DATASET EXTRACT:
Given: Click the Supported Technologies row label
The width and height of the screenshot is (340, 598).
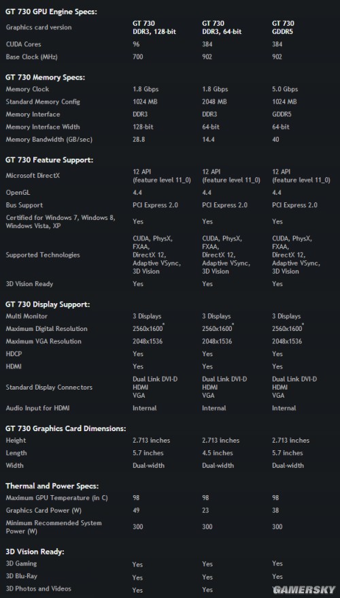Looking at the screenshot, I should [x=43, y=255].
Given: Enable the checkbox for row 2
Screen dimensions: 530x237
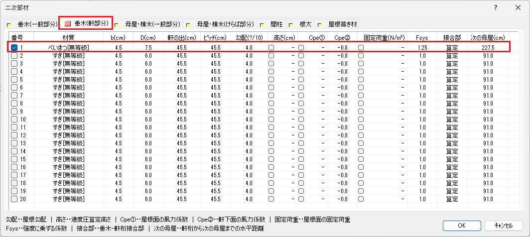Looking at the screenshot, I should pos(14,55).
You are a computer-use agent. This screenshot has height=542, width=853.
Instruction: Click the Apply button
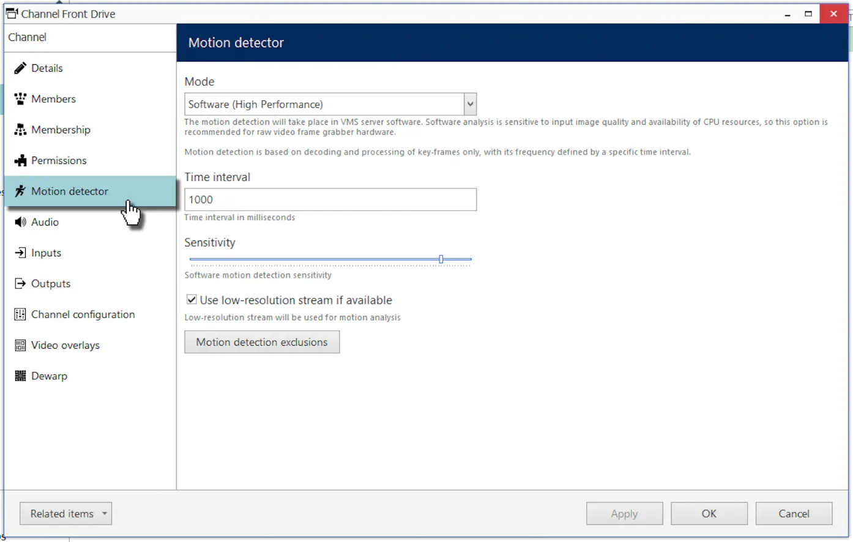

WHAT YOU SHOULD DO: Copy down every line of the entries containing the word "Click".

REPLY:
Given: Click the Supported Technologies row label
Instruction: Click the Apply button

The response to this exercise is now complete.